- AUFGABEN
1 – Gib an, wie viele Personen laut dem Text über Konversionstherapien in dem Buch erzählen, wie sie ihre queeren Identitäten „verlassen“ haben.
2 – Wiederhole aus dem Text über Konversionstherapien wortgetreu die Passage zwischen „Sie ziehen sogar“ und „Inhalte zu verbreiten.“, beide eingeschlossen.

┌─ EXTRAHIERTER TEXT

Die IFTCC braucht Janine F. und die anderen „Ex-LGBT“. Was wäre die Theorie ohne die Geheilten? Auf Instagram posten sie Gruppenfotos von Reisen, Treffen und Protesten. Vor zwei Jahren veröffentlichten sie ein Buch, in dem 44 Personen erzählen, wie sie ihre queeren Identitäten „verlassen“ haben. Sie wollen zeigen: Wir sind laut, wir sind viele. Doch wer genauer hinsieht, merkt: Es sind kaum mehr als ein Dutzend Aktive.

Sie ziehen sogar Holocaust-Vergleiche

Die gemeinnützige US-Organisation GAPHE (Globales Projekt gegen Hass und Extremismus) hat die digitalen Wortführer der Konversionstherapien untersucht, darunter auch die X-Out-Loud-Kampagne. Deren Prot­ago­nis­t*in­nen gehen taktisch vor, heißt es in dem Bericht: „XOL vereinnahmt und verdreht die Sprache der LGBTQ+-Bewegung für ihre eigenen Zwecke.“ Der Bericht betont, wie „extrem schädlich“ diese Praktiken für Betroffene sind und warnt Techfirmen, diese Inhalte zu verbreiten.

Teilweise haben Social-Media-Unternehmen die Kampagnen im Blick. Instagram blockierte kürzlich ein Profilbild mit dem Logo der Kampagne, vor zwei Jahren löschte Facebook das Profil des Core Issues Trust. In Malta läuft derzeit ein Strafverfahren gegen ein Mitglied der XOL-Kampagne. Der Vorwurf: Werbung für Konversionsbehandlungen.

└─
┌─ AUFGELISTETE EINTRÄGE

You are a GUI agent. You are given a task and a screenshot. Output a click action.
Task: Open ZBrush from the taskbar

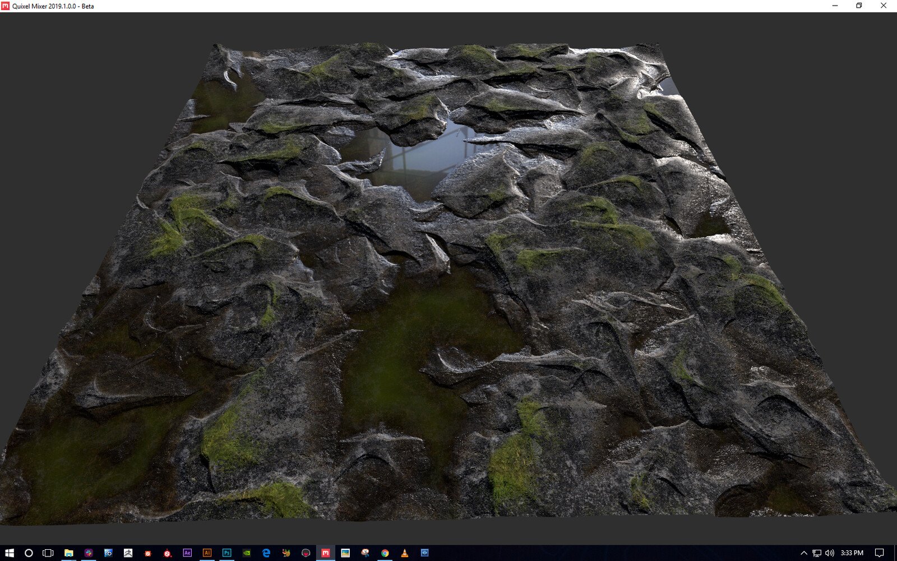point(128,553)
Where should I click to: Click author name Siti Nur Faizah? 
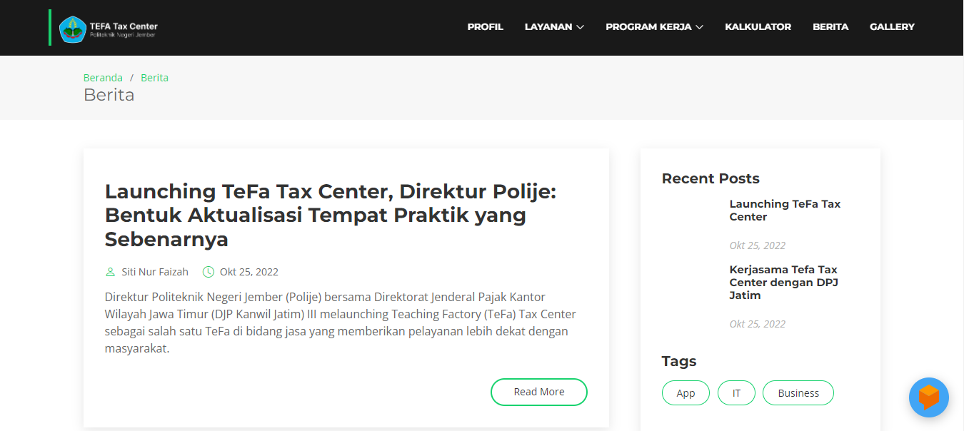point(155,272)
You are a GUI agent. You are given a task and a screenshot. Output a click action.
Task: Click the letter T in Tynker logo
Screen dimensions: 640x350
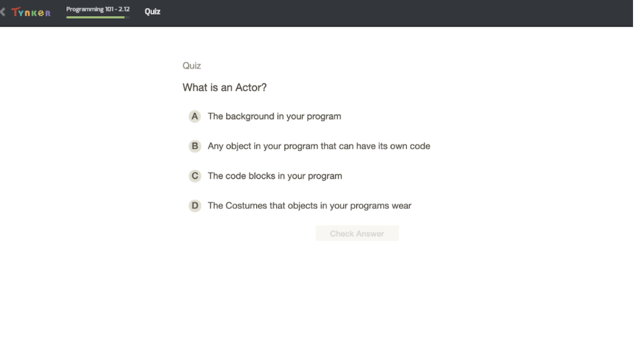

└─

- ANTWORTEN
1 – 44 Personen.

2 –
Sie ziehen sogar Holocaust-Vergleiche

Die gemeinnützige US-Organisation GAPHE (Globales Projekt gegen Hass und Extremismus) hat die digitalen Wortführer der Konversionstherapien untersucht, darunter auch die X-Out-Loud-Kampagne. Deren Prot­ago­nis­t*in­nen gehen taktisch vor, heißt es in dem Bericht: „XOL vereinnahmt und verdreht die Sprache der LGBTQ+-Bewegung für ihre eigenen Zwecke.“ Der Bericht betont, wie „extrem schädlich“ diese Praktiken für Betroffene sind und warnt Techfirmen, diese Inhalte zu verbreiten.